◆ WORK TASK ◆
Produce a verbatim copy of the entries listed below.

◆ Data items ◆
● ● ● ● ●

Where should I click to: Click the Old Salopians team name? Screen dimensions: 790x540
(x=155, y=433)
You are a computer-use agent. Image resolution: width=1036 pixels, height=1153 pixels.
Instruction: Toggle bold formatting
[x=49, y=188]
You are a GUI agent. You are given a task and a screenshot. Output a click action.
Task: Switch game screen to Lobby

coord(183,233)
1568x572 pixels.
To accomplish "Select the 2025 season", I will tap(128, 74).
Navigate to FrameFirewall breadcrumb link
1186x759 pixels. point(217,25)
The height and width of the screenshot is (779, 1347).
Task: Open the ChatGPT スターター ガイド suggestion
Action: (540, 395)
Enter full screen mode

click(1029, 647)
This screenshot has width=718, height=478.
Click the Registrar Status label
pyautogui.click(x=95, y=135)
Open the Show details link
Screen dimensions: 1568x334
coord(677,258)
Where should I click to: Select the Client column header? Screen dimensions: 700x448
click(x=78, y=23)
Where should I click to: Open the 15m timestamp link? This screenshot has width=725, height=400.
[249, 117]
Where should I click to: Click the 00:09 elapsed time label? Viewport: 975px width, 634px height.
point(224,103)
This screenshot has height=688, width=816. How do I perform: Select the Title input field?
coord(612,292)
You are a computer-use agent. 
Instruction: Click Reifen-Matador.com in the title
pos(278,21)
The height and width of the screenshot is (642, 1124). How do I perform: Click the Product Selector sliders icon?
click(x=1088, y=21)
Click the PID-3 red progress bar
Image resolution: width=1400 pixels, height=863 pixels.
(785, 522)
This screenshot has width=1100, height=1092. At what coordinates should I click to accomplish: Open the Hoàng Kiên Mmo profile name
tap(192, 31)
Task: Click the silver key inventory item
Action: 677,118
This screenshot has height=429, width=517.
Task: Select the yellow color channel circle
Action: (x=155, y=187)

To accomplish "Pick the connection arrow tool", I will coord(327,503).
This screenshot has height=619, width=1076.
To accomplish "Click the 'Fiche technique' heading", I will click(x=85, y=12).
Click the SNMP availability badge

● ● ● ● ●

◆ RESPONSE ◆
Where should I click to: Click the Old Salopians team name? Screen dimensions: 790x540
(x=155, y=433)
You are a computer-use agent. Image resolution: width=1036 pixels, height=1153 pixels.
Instruction: Toggle bold formatting
[x=49, y=188]
You are a GUI agent. You are given a task and a screenshot. Output a click action.
Task: Switch game screen to Lobby

coord(183,233)
1568x572 pixels.
To accomplish "Select the 2025 season", I will tap(128, 74).
Navigate to FrameFirewall breadcrumb link
1186x759 pixels. point(217,25)
The height and width of the screenshot is (779, 1347).
Task: Open the ChatGPT スターター ガイド suggestion
Action: (540, 395)
Enter full screen mode

click(1029, 647)
This screenshot has width=718, height=478.
Click the Registrar Status label
pyautogui.click(x=95, y=135)
Open the Show details link
Screen dimensions: 1568x334
coord(677,258)
Where should I click to: Select the Client column header? Screen dimensions: 700x448
click(x=78, y=23)
Where should I click to: Open the 15m timestamp link? This screenshot has width=725, height=400.
[249, 117]
Where should I click to: Click the 00:09 elapsed time label? Viewport: 975px width, 634px height.
point(224,103)
This screenshot has height=688, width=816. How do I perform: Select the Title input field?
coord(612,292)
You are a computer-use agent. 
Instruction: Click Reifen-Matador.com in the title
pos(278,21)
The height and width of the screenshot is (642, 1124). How do I perform: Click the Product Selector sliders icon?
click(x=1088, y=21)
Click the PID-3 red progress bar
Image resolution: width=1400 pixels, height=863 pixels.
(785, 522)
This screenshot has width=1100, height=1092. At what coordinates should I click to accomplish: Open the Hoàng Kiên Mmo profile name
tap(192, 31)
Task: Click the silver key inventory item
Action: 677,118
This screenshot has height=429, width=517.
Task: Select the yellow color channel circle
Action: (x=155, y=187)

To accomplish "Pick the connection arrow tool", I will coord(327,503).
This screenshot has height=619, width=1076.
To accomplish "Click the 'Fiche technique' heading", I will click(x=85, y=12).
Click the SNMP availability badge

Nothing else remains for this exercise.